Treasuries fell, with 10-year note yields rising to a one-month high, as better-than-forecast economic data and optimism that the political will exists to stave off a deeper crisis in Europe trimmed refuge demand.
Benchmark 10-year yields had their biggest two-day gain in seven months this week as Spain kept its investment-grade debt rating from Moody’s Investors Service and U.S. new-home construction rose to the highest level in four years. The U.S. will auction $99 billion of notes next week. The Federal Reserve is forecast to maintain its bond-buying stimulus plan at its policy meeting Oct. 24.
“The data in the U.S. seems to be getting progressively stronger and European risk seems to be waning some,” Christopher Sullivan, who oversees $2 billion as chief investment officer at United Nations Federal Credit Union in New York, said in a phone interview yesterday. “With auctions next week, there may be more resistance to the lower yields we’ve seen.”

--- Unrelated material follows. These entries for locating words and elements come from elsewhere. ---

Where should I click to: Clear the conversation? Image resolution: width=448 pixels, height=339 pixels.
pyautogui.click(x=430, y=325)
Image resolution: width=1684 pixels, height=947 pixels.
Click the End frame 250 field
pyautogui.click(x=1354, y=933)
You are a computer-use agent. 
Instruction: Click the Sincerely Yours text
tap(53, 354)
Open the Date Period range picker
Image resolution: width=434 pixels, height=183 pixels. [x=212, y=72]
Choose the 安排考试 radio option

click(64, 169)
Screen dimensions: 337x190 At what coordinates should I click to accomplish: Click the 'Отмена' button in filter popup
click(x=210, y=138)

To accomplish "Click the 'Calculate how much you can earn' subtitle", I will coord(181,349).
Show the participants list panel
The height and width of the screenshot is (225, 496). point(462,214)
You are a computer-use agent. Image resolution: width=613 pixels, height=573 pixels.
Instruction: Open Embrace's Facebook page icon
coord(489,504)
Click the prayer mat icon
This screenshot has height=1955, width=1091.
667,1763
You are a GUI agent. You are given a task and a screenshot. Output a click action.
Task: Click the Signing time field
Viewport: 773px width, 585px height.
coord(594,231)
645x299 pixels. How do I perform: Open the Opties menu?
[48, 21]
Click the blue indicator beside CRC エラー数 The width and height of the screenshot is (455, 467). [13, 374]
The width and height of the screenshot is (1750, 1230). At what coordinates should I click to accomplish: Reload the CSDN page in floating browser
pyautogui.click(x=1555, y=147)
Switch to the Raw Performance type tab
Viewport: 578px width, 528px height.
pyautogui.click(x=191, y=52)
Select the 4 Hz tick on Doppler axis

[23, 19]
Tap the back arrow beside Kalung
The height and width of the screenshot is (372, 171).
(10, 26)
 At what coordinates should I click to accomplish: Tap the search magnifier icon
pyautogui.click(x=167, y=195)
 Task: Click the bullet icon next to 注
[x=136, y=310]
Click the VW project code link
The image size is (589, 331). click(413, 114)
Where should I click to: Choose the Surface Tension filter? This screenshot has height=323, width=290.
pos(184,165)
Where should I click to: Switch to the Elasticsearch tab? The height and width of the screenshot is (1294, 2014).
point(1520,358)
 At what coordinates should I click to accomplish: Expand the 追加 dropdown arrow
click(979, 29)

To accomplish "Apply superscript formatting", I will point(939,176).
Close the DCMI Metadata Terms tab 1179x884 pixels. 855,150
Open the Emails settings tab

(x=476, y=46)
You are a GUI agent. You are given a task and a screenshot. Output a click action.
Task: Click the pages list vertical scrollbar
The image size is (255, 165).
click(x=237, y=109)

The benchmark 10-year yield climbed 11 basis points, or 0.11 percentage point, to 1.76 percent in New York, according to Bloomberg Bond Trader prices. The yield, which surpassed the 200-day moving average of 1.808 percent, touched the highest level since Sept. 19.
The yield on the 30-year bond reached 3.02 percent, the highest level since Sept. 19, as it gained 10 basis points. It traded above its 2.93 percent 200-day moving average.
Treasuries are close to the least expensive in almost two months. The 10-year term premium, a model created by economists at the Fed that includes expectations for interest rates, growth and inflation, was negative 0.81 percent yesterday, near the least costly level since Aug. 21. A negative reading indicates investors are willing to accept yields below what’s considered fair value. The average for the past 10 years is 0.44 percent. The all-time low was negative 1.02 percent on July 24.
The difference between yields on 10-year notes and similar-maturity Treasury Inflation Protected Securities, a gauge of expectations for consumer prices over the life of the debt, widened to 2.50 percentage points. It touched 2.73 on Sept. 17, the highest since 2006. The average over the past decade is 2.17 percentage points.
The U.S. sold $7 billion in 30-year TIPS on Oct. 18 at a record low yield of 0.479 percent.
The Treasury will auction $35 billion of nominal two-year notes on Oct. 23, the same amount of five-year debt the next day and $29 billion of seven-year securities on Oct. 25.
Yields rose after Moody’s kept Spain’s rating at investment grade on Oct. 16, citing a reduction in the risk of the country losing market access because of the European Central Bank’s willingness to buy its debt. Moody’s assigned a negative outlook on Spain’s Baa3 sovereign debt, one step above junk, the New York-based company said in a statement.
U.S. government debt fell amid a report Germany is open to Spain seeking a precautionary credit line from Europe’s rescue fund, two senior coalition lawmakers said, signaling a reversal of Finance Minister Wolfgang Schaeuble’s public position.
The comments by Michael Meister, a deputy caucus leader of Chancellor Angela Merkel’s Christian Democratic bloc, and Norbert Barthle, her party’s budget spokesman, indicate a rolling back of German resistance to a full sovereign bailout for Spain. Schaeuble cautioned Spain against seeking aid on top of its bank bailout as recently as last month.
“It shows that Germany is more open to reaching into their own pockets to help out the peripheral countries in Europe,” Jason Rogan, director of U.S. government trading at Guggenheim Partners LLC, a New York-based brokerage for institutional investors, said Oct. 16. “We have to see what the details are - - it’s difficult for Europe to come out of this crisis without Germany using some of their own money to correct it.”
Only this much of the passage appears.